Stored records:
------

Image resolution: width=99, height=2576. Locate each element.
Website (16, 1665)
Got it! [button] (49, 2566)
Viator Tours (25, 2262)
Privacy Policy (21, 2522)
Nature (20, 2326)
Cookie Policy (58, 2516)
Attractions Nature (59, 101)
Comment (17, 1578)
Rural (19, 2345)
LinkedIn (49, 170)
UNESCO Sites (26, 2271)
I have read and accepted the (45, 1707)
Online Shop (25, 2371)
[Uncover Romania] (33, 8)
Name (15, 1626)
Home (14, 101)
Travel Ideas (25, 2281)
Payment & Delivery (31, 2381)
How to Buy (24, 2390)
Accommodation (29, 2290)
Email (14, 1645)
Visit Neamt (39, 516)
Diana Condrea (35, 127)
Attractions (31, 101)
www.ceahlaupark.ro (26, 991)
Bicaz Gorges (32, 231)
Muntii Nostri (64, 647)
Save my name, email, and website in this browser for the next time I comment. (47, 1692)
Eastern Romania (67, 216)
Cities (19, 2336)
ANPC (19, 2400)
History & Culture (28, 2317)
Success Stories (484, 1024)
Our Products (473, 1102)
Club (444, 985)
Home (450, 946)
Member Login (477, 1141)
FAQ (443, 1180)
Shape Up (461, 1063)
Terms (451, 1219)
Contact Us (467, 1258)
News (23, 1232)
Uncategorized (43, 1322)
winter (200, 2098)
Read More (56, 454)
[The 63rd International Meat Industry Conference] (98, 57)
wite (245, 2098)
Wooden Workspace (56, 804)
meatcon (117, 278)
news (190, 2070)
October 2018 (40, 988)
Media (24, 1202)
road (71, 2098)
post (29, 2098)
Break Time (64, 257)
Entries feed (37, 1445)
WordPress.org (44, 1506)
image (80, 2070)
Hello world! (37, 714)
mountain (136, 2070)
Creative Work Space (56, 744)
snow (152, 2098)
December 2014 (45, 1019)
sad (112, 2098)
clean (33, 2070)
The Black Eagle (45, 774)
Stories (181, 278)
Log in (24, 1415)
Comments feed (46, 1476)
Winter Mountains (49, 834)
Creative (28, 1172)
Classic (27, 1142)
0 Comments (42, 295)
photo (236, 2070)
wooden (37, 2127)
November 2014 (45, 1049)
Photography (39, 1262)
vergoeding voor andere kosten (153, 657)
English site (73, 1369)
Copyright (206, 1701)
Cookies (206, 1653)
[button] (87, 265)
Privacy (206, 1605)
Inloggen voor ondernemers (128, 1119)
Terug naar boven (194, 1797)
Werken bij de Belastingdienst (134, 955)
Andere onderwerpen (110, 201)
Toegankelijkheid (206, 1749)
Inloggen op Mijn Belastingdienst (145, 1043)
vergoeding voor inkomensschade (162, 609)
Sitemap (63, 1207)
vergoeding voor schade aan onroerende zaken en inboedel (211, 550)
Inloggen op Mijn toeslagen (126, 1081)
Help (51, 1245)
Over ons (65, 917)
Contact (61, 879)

------

When a line contains the string "Mijn", copy it from the records.

Worked solution ▸
Inloggen op Mijn Belastingdienst (145, 1043)
Inloggen op Mijn toeslagen (126, 1081)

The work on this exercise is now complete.